_TREŚĆ ZADANIA_: Zmień fragment tekstu o książce „Kłamstwa, którymi oddycham”, który zaczyna się od słów zawierających „Co łączy zgrabną”, a kończy na „traumy i sekrety?”, zastępując w nim „brunetkę” wyrazem „szatynkę”. Podaj cały ten fragment po zmianie.

--- FRAGMENT TEKSTU ---

Co łączy zgrabną brunetkę z długimi włosami, zdolną i przebojową studentkę architektury mającą wiele planów na przyszłość i ufającą ludziom z pulchną blondynką, matką dwójką dzieci zamieszkującą na obrzeżach miasta i mającą jedynie średnie wykształcenie oraz traumy i sekrety?
„Za moim pulchnym ciałem ukrywałam się przed wzrokiem takich jak on –
napalonych na piękne kobiety mężczyzn, którzy plugawili świat samym swoim oddechem”.
Katarzyna Misiołek w książce „Kłamstwa, którymi oddycham” opowiada o
doświadczeniach, które doświadcza wiele kobiet. Zapatrzeni w siebie mężczyźni
przekonani, że robią wielkie wrażenie na płci przeciwnej i tym, że każda jest
zainteresowana seksem z nimi molestują, gwałcą, uwodzą, a o ofiarach
wypowiadają się w niewybredny sposób. Justyna, główna bohaterka, jest jedną z
takich pokrzywdzonych kobiet, które kiedyś nie zachowały wystarczającej uwagi i
stały się zwierzyną dla drapieżnika. Ze studentki mającej głowę pełną marzeń i
planów zmienia się w kobietę z traumą i niechcianą ciążą. Nie zgłasza
przestępstwa na policji, bo nie chce ponownie przerabiać doświadczeń z tragicznej
nocy. Oblewanie egzaminów okazało się zakończeniem studiów, bo w wyniku
przemocy seksualnej zachodzi w ciążę, która bez wsparcia bliskich uniemożliwia
jej kontynuowanie studiów. Wraca do domu, w którym nie dostaje wsparcia, bo
panna z brzuchem na prowincji to wstyd. Zwłaszcza taka, która nie pamięta, kto
ją zapłodnił. Justyna nie chce opowiadać o swoich złych przeżyciach, chowa je w
sobie, przeżywa najgorsze chwile w pierwszych latach po wydarzeniu, które
złamało jej życie. Mimo wszystko kocha dziecko i jest gotowa dla niego na
wiele. Jest uparta, przedsiębiorcza i pracowita. Ima się różnych prac, udaje
jej się poznać mężczyznę, w którym się zakochuje i który akceptuje jej
wcześniejsze dziecko. Później rodzi dziecko, kupują dom na przedmieściach,
urządzają się, wiodą spokojne, szczęśliwe życie. Pewnego dnia ten stan się
ulatnia.
„Jeszcze dziś rano czułam się szczęśliwa. Koszmary przeszłości udało mi się
zostawić daleko za sobą i nieco pewniej stanąć na nogach, ale teraz po
spotkaniu z Mariuszem, wszystko to, co latami układałam sobie w głowie,
rozsypało się w drobny mak”.

--- DOSTARCZONE DANE ---

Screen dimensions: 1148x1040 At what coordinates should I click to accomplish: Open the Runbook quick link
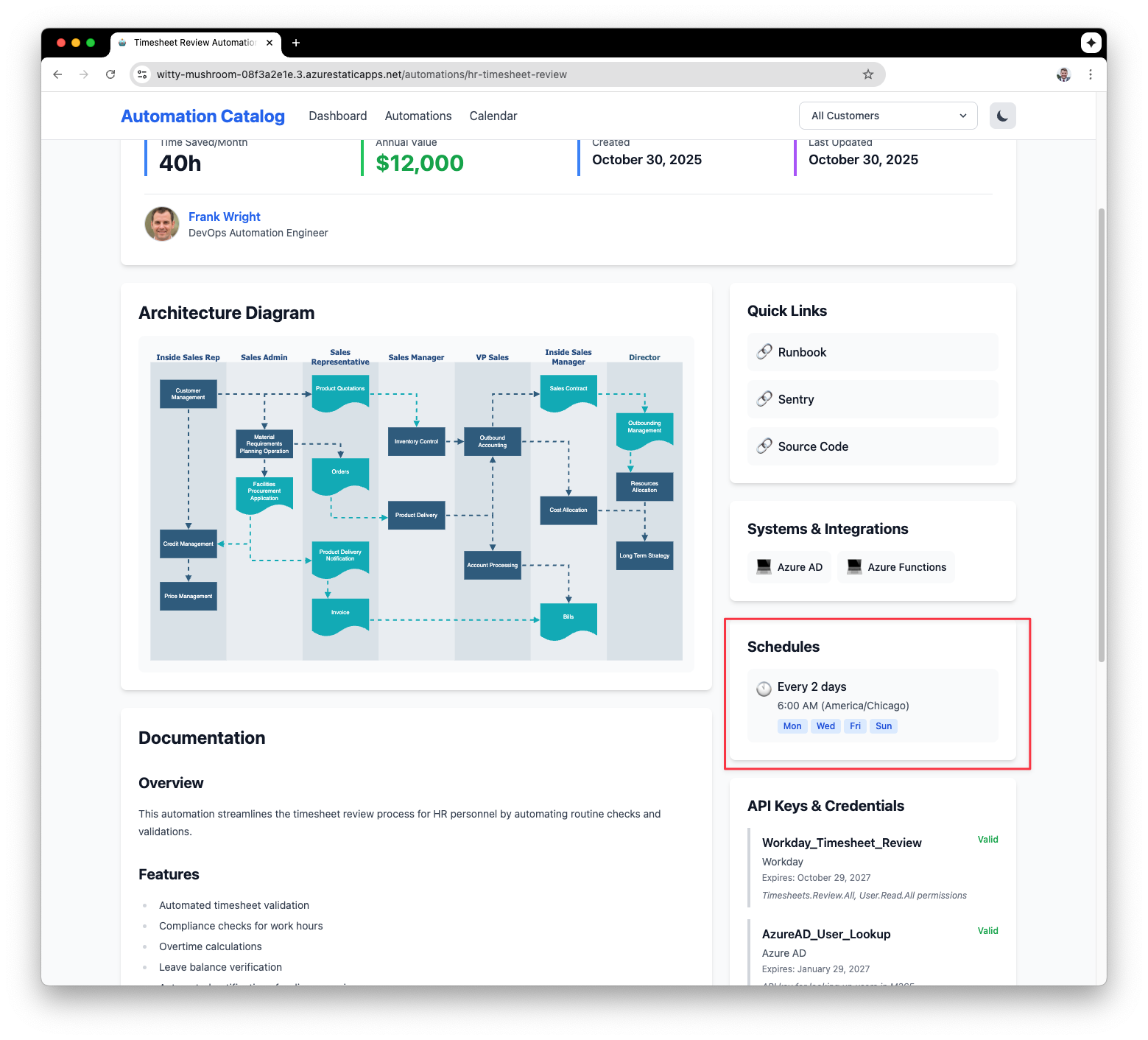coord(801,352)
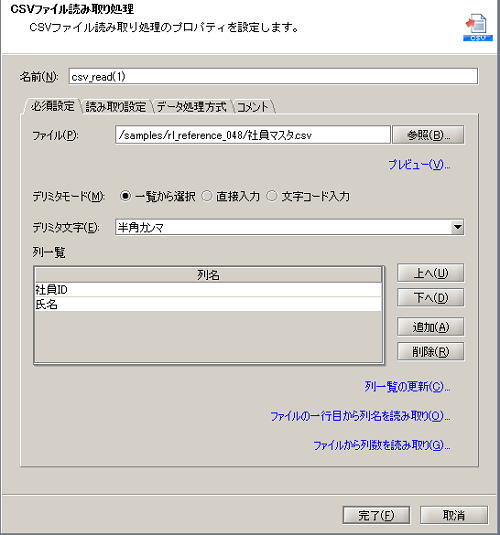Open the プレビュー(V) link
Viewport: 500px width, 535px height.
click(x=419, y=165)
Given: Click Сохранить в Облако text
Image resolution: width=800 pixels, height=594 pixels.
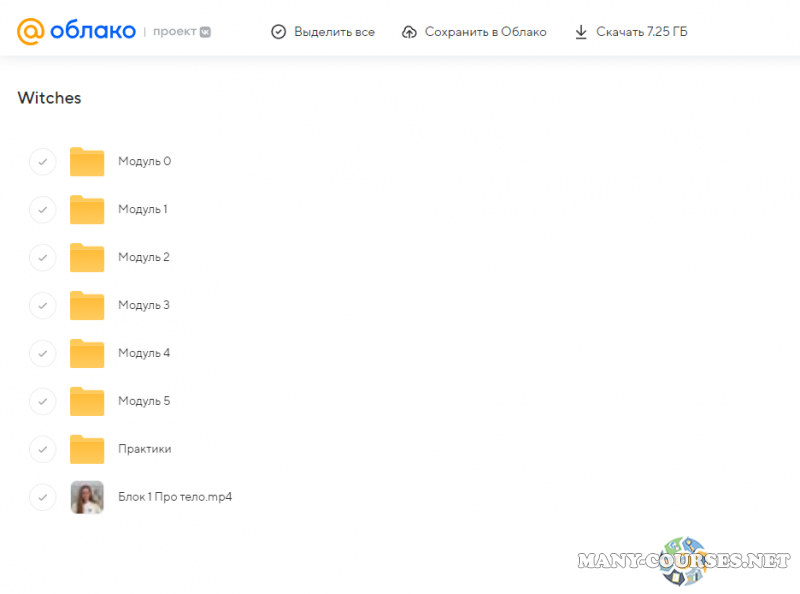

---

_ROZWIĄZANIE_:
Co łączy zgrabną szatynkę z długimi włosami, zdolną i przebojową studentkę architektury mającą wiele planów na przyszłość i ufającą ludziom z pulchną blondynką, matką dwójką dzieci zamieszkującą na obrzeżach miasta i mającą jedynie średnie wykształcenie oraz traumy i sekrety?